Copy the rows from the line with "workflows (448, 152)" to the line with "Resources [225, 291]", switching "screenshot" to "screen image" and leaving everything else unchanged.
::::::::
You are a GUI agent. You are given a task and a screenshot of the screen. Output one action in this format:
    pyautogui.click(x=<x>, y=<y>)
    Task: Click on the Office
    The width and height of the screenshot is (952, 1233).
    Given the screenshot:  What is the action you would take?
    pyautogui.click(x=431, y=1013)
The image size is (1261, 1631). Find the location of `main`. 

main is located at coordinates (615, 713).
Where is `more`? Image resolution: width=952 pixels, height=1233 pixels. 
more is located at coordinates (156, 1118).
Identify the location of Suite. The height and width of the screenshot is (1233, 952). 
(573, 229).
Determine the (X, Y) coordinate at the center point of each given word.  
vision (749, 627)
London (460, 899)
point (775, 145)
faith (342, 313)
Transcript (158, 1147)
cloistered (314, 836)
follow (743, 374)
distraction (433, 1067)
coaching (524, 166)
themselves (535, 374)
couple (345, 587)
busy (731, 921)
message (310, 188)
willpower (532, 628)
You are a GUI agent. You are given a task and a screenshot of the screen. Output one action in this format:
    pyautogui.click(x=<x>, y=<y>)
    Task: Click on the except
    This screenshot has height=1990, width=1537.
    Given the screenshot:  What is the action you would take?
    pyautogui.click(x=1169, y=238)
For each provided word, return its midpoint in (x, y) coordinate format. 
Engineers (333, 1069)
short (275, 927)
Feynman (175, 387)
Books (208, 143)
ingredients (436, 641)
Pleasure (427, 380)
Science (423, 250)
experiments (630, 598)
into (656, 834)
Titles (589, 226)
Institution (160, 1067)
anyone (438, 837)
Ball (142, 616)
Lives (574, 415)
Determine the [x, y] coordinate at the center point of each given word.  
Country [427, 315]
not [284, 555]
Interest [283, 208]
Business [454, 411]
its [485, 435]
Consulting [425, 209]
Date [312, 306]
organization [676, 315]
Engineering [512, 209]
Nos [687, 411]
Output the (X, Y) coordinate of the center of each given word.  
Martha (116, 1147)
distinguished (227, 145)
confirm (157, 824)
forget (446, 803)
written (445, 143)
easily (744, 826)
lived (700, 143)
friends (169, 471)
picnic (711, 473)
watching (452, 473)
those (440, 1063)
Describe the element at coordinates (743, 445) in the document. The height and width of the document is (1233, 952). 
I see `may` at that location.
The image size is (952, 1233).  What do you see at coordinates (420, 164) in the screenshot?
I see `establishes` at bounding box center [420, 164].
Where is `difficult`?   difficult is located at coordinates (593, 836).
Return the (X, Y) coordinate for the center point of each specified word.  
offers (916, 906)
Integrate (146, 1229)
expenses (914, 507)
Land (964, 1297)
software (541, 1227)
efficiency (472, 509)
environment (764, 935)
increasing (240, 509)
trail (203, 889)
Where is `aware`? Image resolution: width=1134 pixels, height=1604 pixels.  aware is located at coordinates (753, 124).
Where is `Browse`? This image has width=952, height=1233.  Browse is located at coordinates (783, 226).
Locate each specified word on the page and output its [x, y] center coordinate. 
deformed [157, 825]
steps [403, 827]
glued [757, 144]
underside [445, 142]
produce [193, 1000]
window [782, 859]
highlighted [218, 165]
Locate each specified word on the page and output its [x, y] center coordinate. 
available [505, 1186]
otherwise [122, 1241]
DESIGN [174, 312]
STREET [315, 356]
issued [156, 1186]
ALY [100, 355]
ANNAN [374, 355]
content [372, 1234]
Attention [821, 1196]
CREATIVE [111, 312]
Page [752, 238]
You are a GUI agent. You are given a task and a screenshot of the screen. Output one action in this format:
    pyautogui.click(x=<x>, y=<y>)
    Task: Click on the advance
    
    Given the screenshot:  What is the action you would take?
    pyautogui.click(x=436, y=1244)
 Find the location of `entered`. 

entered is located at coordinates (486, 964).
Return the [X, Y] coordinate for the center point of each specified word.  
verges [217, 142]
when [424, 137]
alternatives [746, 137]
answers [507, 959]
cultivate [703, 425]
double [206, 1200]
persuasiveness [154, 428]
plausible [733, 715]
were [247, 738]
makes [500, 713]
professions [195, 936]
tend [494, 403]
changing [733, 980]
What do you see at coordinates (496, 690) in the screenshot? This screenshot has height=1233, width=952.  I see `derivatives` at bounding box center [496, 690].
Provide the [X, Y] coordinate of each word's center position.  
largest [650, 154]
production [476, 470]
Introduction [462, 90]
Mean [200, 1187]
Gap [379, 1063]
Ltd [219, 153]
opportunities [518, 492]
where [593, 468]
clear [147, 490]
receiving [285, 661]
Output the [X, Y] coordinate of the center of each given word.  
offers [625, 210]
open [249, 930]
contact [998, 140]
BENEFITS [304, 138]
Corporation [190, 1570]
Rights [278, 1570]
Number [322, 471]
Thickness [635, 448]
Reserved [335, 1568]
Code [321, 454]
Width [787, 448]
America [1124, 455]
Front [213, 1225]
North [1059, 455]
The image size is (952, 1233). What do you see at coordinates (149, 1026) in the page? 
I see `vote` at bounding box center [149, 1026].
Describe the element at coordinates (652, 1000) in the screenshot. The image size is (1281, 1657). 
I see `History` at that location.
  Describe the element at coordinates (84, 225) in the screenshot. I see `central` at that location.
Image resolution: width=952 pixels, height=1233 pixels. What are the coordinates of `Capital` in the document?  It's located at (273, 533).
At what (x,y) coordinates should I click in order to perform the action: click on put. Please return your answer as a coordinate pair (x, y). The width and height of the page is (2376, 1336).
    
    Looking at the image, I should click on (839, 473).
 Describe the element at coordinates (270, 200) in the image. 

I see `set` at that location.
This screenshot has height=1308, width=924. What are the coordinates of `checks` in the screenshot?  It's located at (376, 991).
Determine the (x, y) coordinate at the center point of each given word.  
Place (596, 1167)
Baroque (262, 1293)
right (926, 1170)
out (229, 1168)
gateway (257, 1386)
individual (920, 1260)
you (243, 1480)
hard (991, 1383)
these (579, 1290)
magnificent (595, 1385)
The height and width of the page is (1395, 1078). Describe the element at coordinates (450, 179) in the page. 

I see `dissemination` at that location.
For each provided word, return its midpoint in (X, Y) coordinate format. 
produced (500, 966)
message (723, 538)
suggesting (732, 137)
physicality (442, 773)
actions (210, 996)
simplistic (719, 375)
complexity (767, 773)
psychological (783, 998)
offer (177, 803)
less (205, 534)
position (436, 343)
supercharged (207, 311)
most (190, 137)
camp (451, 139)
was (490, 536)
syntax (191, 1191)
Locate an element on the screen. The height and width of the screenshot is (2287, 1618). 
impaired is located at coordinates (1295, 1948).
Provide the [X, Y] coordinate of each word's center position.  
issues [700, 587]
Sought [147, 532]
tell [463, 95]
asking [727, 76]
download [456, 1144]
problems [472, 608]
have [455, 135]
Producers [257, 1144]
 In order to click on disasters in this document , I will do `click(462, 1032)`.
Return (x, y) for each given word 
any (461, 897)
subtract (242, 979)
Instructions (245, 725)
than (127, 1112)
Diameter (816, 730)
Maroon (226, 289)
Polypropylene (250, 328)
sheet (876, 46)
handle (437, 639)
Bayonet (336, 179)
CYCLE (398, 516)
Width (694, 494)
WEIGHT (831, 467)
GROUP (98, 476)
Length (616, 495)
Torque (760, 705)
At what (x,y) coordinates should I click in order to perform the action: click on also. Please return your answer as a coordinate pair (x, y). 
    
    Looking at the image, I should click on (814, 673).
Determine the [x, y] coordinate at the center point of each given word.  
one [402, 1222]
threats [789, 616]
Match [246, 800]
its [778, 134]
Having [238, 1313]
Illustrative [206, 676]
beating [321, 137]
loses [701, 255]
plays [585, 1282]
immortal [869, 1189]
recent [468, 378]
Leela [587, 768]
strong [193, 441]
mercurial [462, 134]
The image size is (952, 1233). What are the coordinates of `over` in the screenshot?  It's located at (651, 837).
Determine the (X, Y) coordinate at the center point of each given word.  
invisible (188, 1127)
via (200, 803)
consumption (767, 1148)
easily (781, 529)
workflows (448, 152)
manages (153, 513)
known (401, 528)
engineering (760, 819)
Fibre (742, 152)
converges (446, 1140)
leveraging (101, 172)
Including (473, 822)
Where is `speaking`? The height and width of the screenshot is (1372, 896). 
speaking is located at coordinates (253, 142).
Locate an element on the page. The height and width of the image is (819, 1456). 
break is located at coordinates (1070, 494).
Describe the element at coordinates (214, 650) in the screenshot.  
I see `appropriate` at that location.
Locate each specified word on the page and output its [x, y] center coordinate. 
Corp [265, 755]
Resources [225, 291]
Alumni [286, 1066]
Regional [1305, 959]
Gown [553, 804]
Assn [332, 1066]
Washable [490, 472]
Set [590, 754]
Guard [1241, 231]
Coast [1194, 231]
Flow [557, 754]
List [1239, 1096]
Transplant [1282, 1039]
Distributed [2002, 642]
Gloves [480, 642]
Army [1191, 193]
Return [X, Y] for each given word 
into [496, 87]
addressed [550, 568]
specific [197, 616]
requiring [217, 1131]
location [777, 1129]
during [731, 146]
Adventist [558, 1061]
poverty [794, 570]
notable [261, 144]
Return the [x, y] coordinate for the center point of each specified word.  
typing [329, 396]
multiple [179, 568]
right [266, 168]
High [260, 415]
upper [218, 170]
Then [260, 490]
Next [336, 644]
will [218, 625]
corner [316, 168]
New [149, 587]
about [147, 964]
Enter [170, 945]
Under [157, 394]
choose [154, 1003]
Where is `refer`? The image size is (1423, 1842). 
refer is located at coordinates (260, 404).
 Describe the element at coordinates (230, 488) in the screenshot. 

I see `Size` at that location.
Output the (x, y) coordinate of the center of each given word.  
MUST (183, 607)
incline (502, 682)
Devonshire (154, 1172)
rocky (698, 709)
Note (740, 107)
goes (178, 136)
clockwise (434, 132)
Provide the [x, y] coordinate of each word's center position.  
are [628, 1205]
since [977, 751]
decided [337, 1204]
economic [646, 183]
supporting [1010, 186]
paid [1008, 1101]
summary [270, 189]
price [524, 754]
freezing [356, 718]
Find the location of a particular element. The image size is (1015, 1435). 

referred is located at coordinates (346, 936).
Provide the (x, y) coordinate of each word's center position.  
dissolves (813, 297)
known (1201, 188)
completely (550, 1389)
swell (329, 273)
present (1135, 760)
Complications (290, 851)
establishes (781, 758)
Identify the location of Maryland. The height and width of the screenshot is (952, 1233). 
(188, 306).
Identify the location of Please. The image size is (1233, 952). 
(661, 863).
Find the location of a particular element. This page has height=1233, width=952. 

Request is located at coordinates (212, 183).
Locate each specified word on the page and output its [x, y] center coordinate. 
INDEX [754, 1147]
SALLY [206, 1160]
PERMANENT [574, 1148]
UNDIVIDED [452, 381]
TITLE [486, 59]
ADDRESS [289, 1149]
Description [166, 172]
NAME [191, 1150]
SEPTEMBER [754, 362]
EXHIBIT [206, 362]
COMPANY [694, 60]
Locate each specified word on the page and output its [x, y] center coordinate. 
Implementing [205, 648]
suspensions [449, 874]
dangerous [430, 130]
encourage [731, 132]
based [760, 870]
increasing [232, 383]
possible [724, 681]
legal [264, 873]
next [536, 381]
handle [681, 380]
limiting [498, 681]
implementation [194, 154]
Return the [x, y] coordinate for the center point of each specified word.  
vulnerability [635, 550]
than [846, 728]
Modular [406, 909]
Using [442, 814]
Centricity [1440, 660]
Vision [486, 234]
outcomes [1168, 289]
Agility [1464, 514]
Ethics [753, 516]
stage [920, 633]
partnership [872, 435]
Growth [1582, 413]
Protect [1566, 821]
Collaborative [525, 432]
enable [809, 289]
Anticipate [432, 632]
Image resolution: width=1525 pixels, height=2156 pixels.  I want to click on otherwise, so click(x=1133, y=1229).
::::::::
- Solution for this task -
workflows (448, 152)
manages (153, 513)
known (401, 528)
engineering (760, 819)
Fibre (742, 152)
converges (446, 1140)
leveraging (101, 172)
Including (473, 822)
Where is `speaking`? The height and width of the screen image is (1372, 896). 
speaking is located at coordinates (253, 142).
Locate an element on the page. The height and width of the image is (819, 1456). 
break is located at coordinates (1070, 494).
Describe the element at coordinates (214, 650) in the screen image.  
I see `appropriate` at that location.
Locate each specified word on the page and output its [x, y] center coordinate. 
Corp [265, 755]
Resources [225, 291]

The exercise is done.